Pour cet homme de bientôt 40 ans, qui se dit aussi alcoolique, un travail et une situation plus stable pourraient l'aider: "Je pense que pour tout consommateur de crack, le fait d'avoir une activité, une stabilité ou une occupation permet de prendre du recul et d'éviter la consommation." Tout comme un bon entourage "parce que s'entourer de bonnes personnes, c'est compliqué quand on côtoie des gens du même milieu".
L'hôpital descend dans la rue
Face à ce problème de santé publique, la Ville de Genève a lancé un programme sur plusieurs axes avec une coordination entre services sociaux, police et santé. Une stratégie de santé publique dite de réduction des risques, consistant à protéger la santé de la personne qui consomme. Cela passe par le traitement des infections, des problèmes pulmonaires, des blessures et des problèmes psy: ce n'est pas forcément l'abstinence qui est visée, si la personne n'est pas prête.
Depuis le 1ᵉʳ novembre 2023, les Hôpitaux Universitaires de Genève (HUG) se rendent sur place, auprès des consommateurs et consommatrices. Un tandem médecin-infirmière quadrille la ville à pied ou à vélo, dans les lieux où le crack est inhalé.
L'équipe RUE – pour Réponse Urgente et Engagée – du service d'addictologie des HUG, qui se concentre sur la consommation de crack, est constituée de sept personnes: une médecin, trois infirmières et trois pairs-aidants, soit des personnes anciennes consommatrices, abstinentes, formées et compétentes.
A ce jour, 123 patientes et patients de la rue ont entamé un parcours de soins aux HUG grâce au travail de terrain de cette équipe.
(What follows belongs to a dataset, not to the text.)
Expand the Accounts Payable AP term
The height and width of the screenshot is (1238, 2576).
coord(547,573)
Il s'agissait pour la plupart de personnes sorties du système de santé: le bilan est réussi, la cible atteinte. Mais la vigilance est de mise, car on pourrait s'attendre à d'autres crises, comme celles du fentanyl, une préoccupation majeure dans plusieurs pays, notamment aux États-Unis et au Canada.
>> A consulter : Podcast - Qu’est-ce que le fentanyl, cette drogue ultra-dangereuse?
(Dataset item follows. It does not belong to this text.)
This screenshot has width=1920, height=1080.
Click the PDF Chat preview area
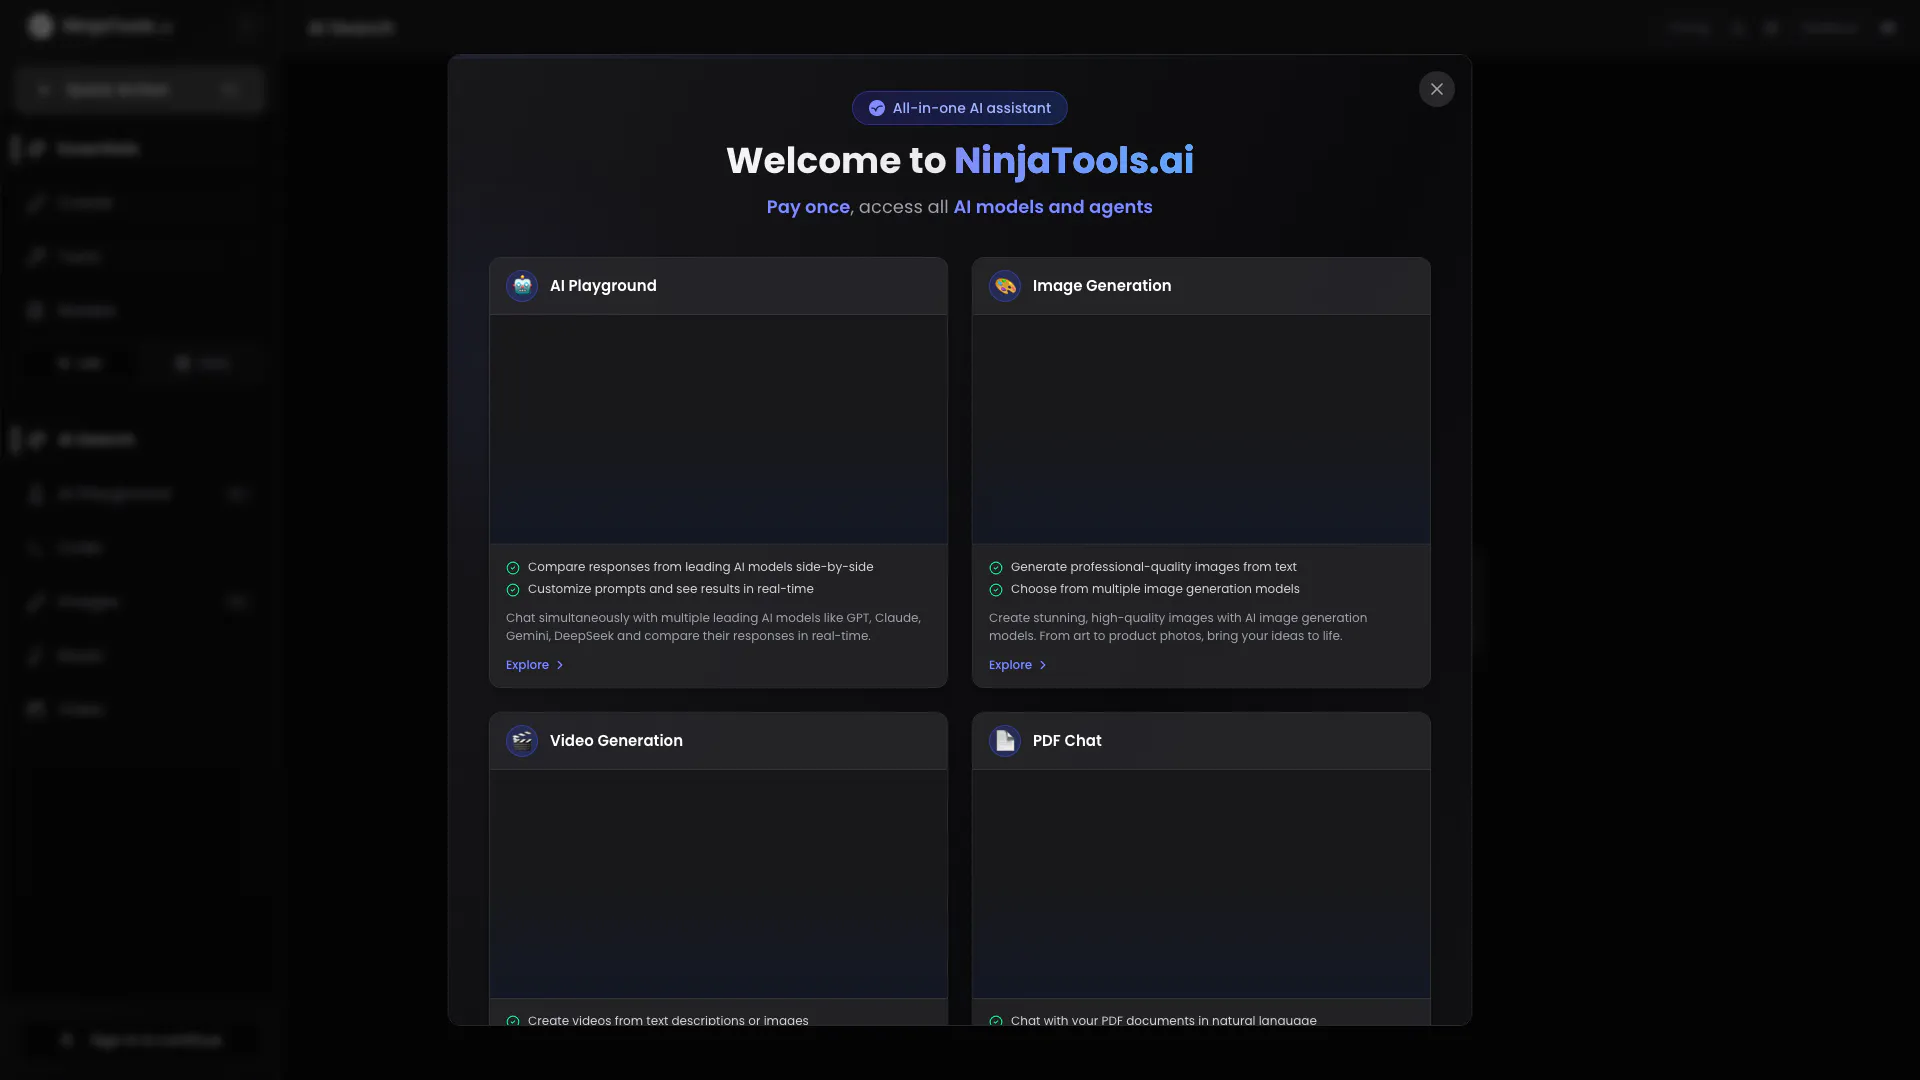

Sujet radio: Laurence Froidevaux
Article web: Stéphanie Jaquet
Qu'est-ce que le crack?
Appelée caillou ou galette, le crack est en fait de la cocaïne, un produit consommé depuis très longtemps.
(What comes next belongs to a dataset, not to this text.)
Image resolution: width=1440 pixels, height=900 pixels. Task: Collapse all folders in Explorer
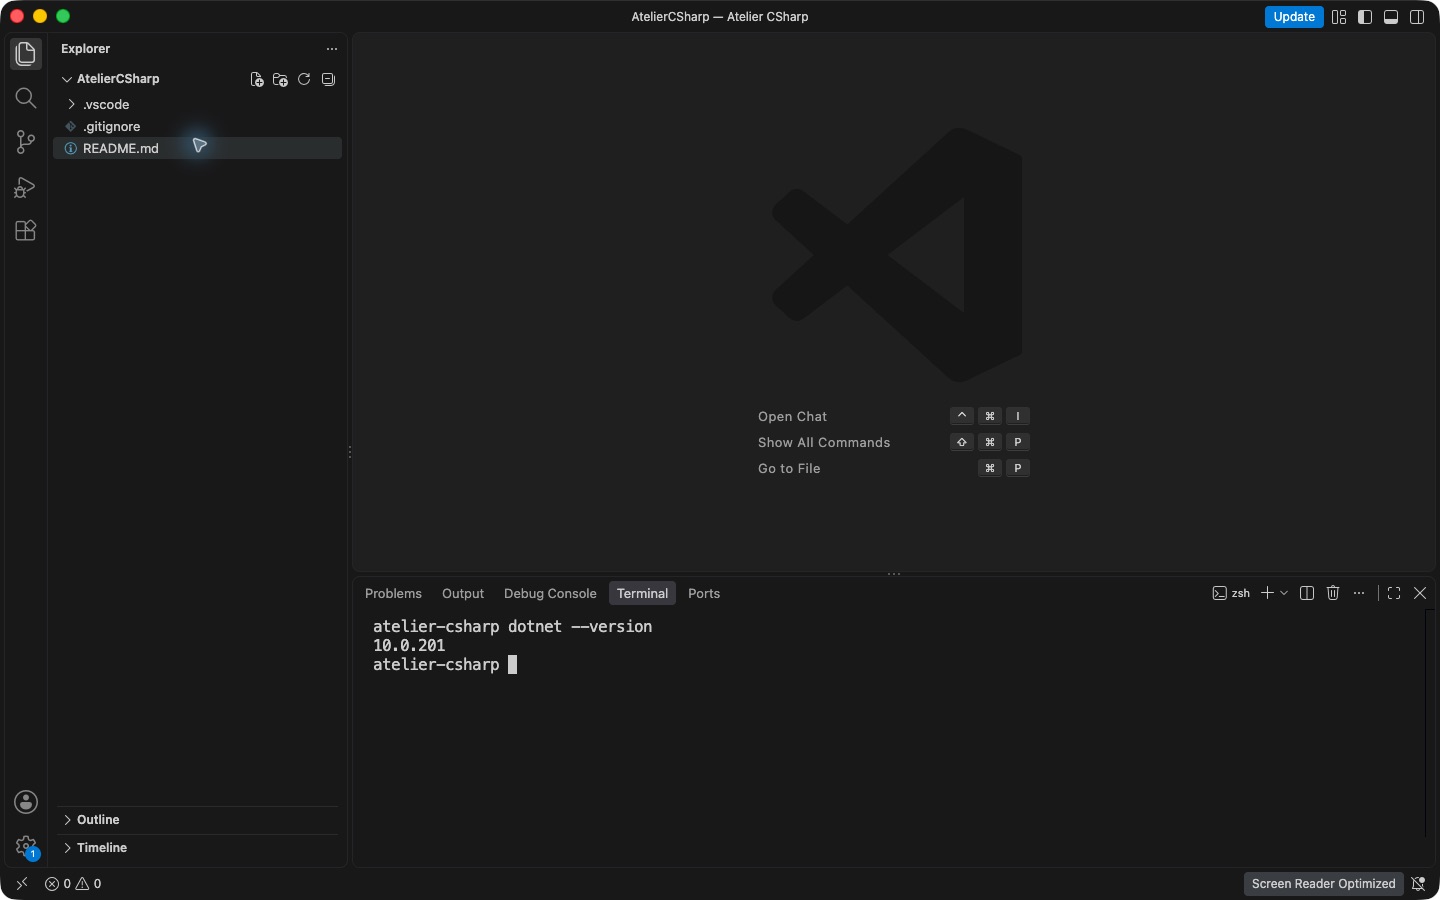click(x=328, y=79)
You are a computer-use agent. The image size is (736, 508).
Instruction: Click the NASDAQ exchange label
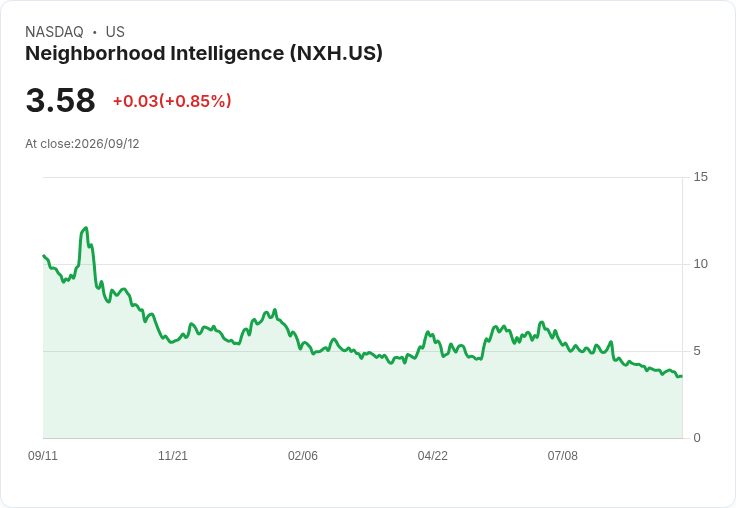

La différence réside dans le fait que, pour produire cette variante hautement addictive, la cocaïne est mélangée à d'autres substances, comme de l'ammoniac ou du bicarbonate: ces produits ont pour effet de la solidifier.
La cocaïne ainsi transformée est vendue sous la forme d'une petite boule prête à être inhalée immédiatement, par la bouche, dans une pipe à crack après avoir été chauffée: c'est ainsi que l'effet est le plus fort et le plus rapide.
Consommée de cette manière, cette substance est beaucoup plus dangereuse que la cocaïne en poudre, habituellement sniffée par le nez.